In that same time frame, Spokane's Point-in-Time count shows the unhoused population here has nearly doubled.

In 2011, the unhoused population sat at 1,272. In 2023, that number has jumped to 2,390. 

When comparing Spokane's metro population of 521,000 to Houston's total population of 6.2 million, the numbers are truly eye-opening. It's why leaders from the cities of Spokane and Spokane Valley and Spokane County made the trip to Houston last year, hoping to learn from its success.

Mike Nichols is the CEO and President of Houston's Coalition for the Homeless, the collective agency made up of all the non-profits, businesses, philanthropists and government agencies that feed into the city's centralized system. Nichols has also spent time in Spokane and has seen the city's growing homeless crisis. To duplicate Houston's progress, Nichols said Spokane will have to think beyond traditional homeless shelters.
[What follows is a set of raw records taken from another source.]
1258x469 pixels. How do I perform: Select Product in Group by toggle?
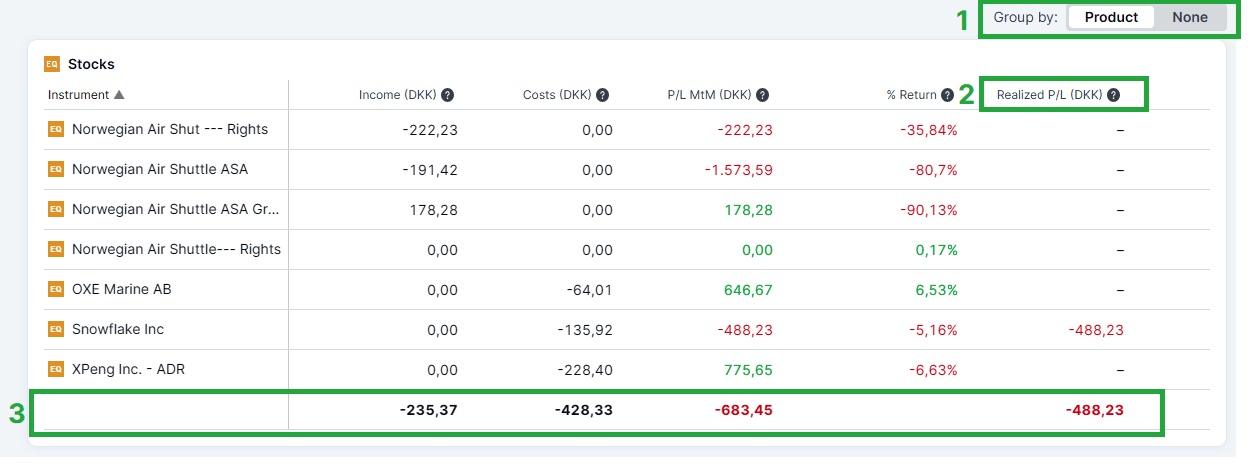pos(1111,17)
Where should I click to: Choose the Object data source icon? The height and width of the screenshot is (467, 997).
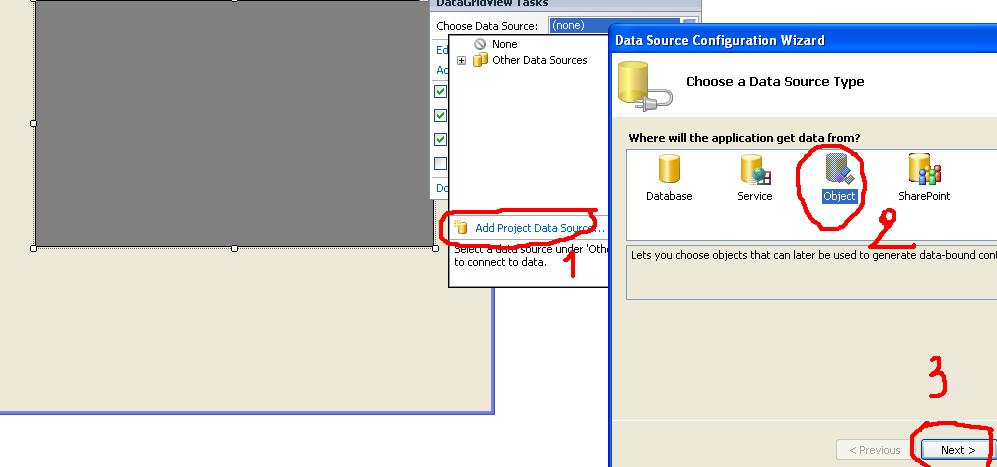point(839,169)
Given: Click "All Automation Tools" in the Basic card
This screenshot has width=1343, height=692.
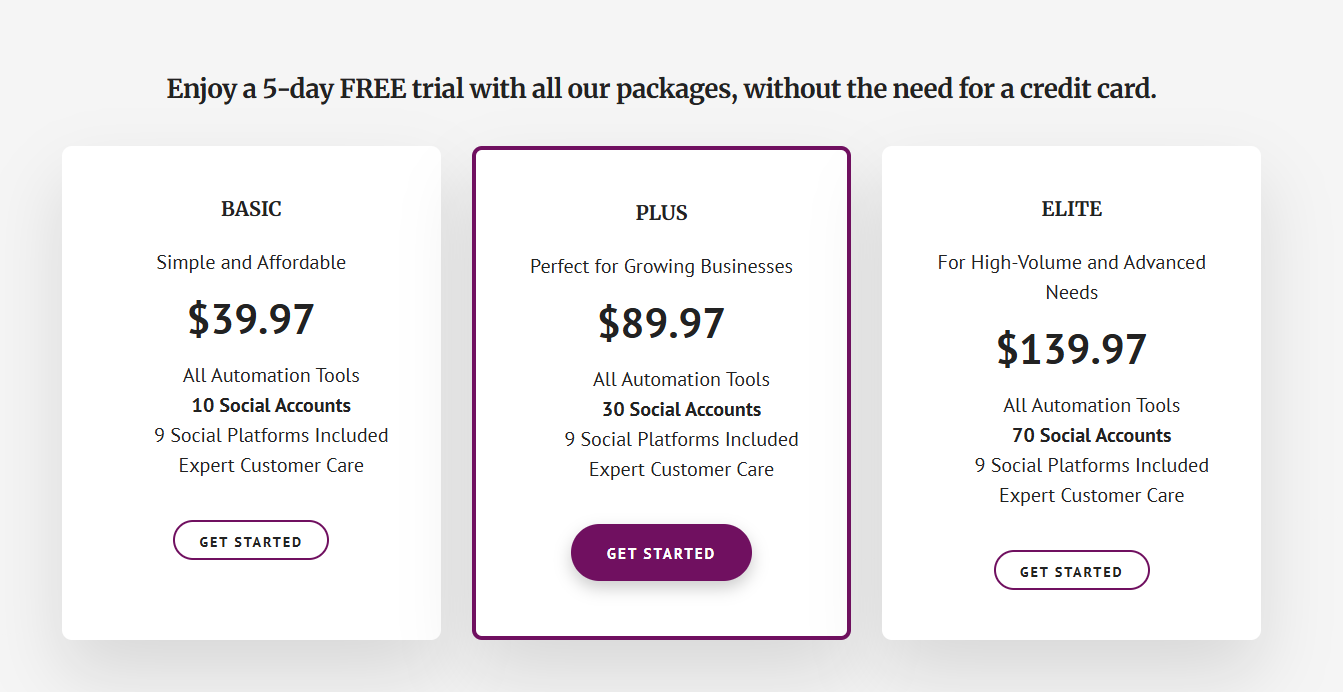Looking at the screenshot, I should [271, 376].
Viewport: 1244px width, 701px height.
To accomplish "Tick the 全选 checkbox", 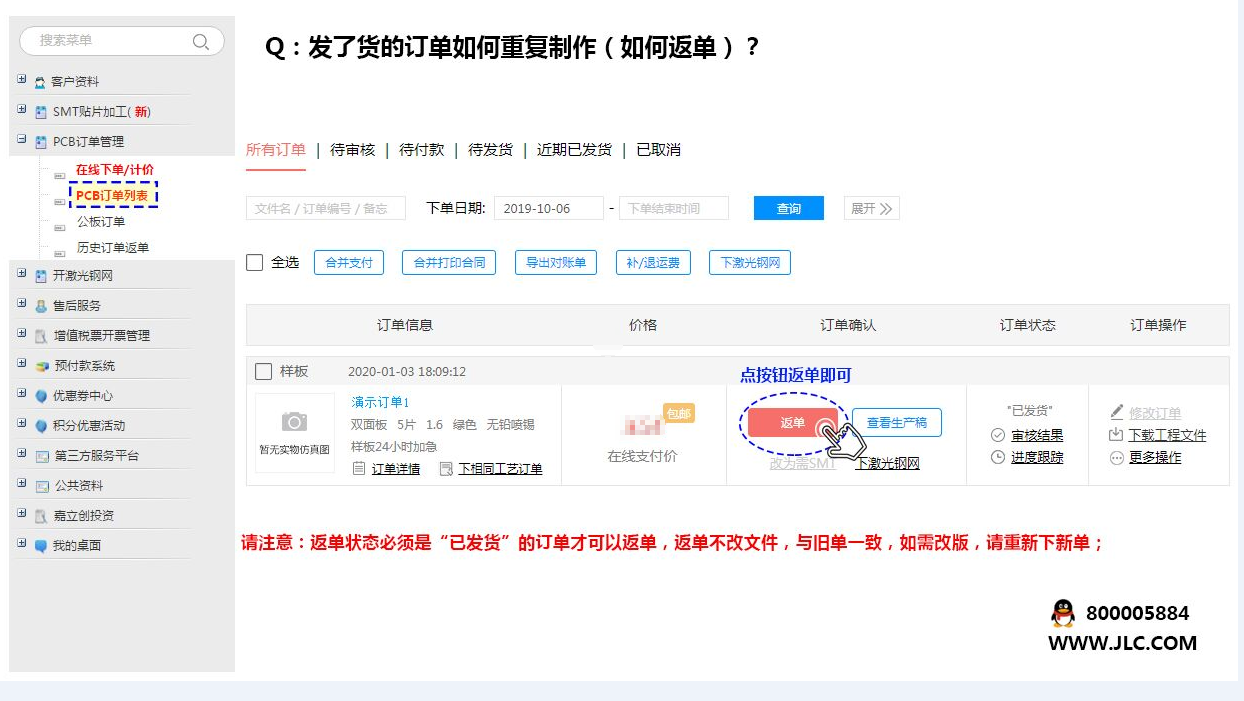I will 255,263.
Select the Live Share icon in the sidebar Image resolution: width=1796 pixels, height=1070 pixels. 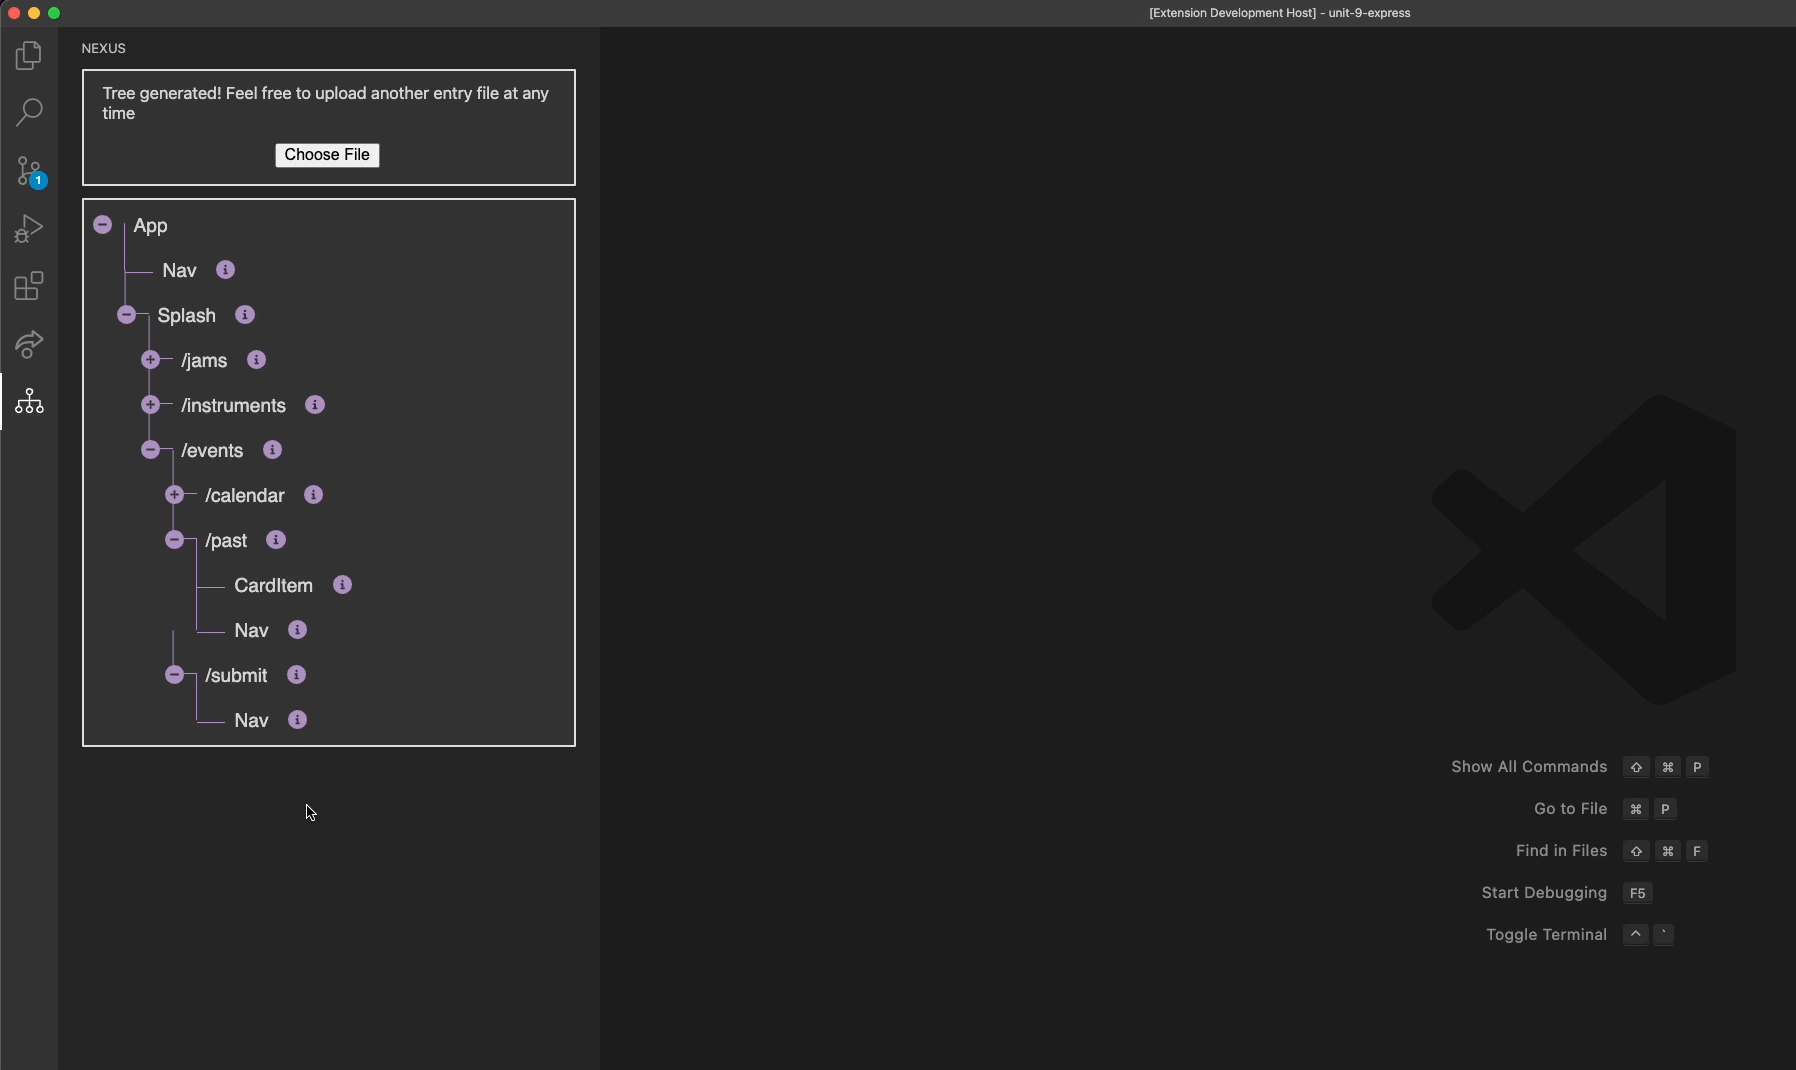[29, 344]
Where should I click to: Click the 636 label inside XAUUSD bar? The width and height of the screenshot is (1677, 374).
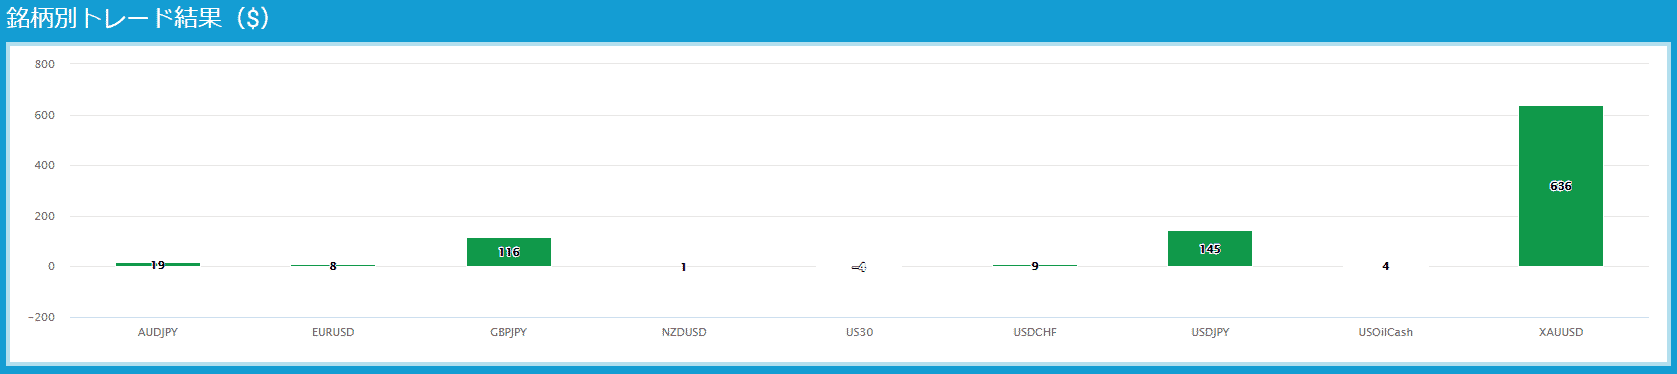tap(1560, 186)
"The idea of having one place for all the people experiencing homeless to go live is going to be problematic," he said. "It's expensive, it's the cleanup costs. So how can you focus on getting those folks into housing?"

It's also important to note Houston has no city-wide zoning, meaning more affordable housing, like apartment buildings, can be built just about anywhere.

"We are pro-apartment community," Nichols said.

Perhaps most importantly, homeless advocates in Houston said outside funding is critical. The city pays for its homeless initiatives almost entirely with federal funding, according to Eichenbaum. He said it's the same federal funding Spokane has access to.

"Homelessness is  increasing because of the lack of housing, and if we don't seize the opportunity and respond right now, it's only going to become too big of a crisis, too deep of a hole to try to dig out," Eichenbaum said. "But that window of opportunity is there right now, and Spokane can definitely seize upon it."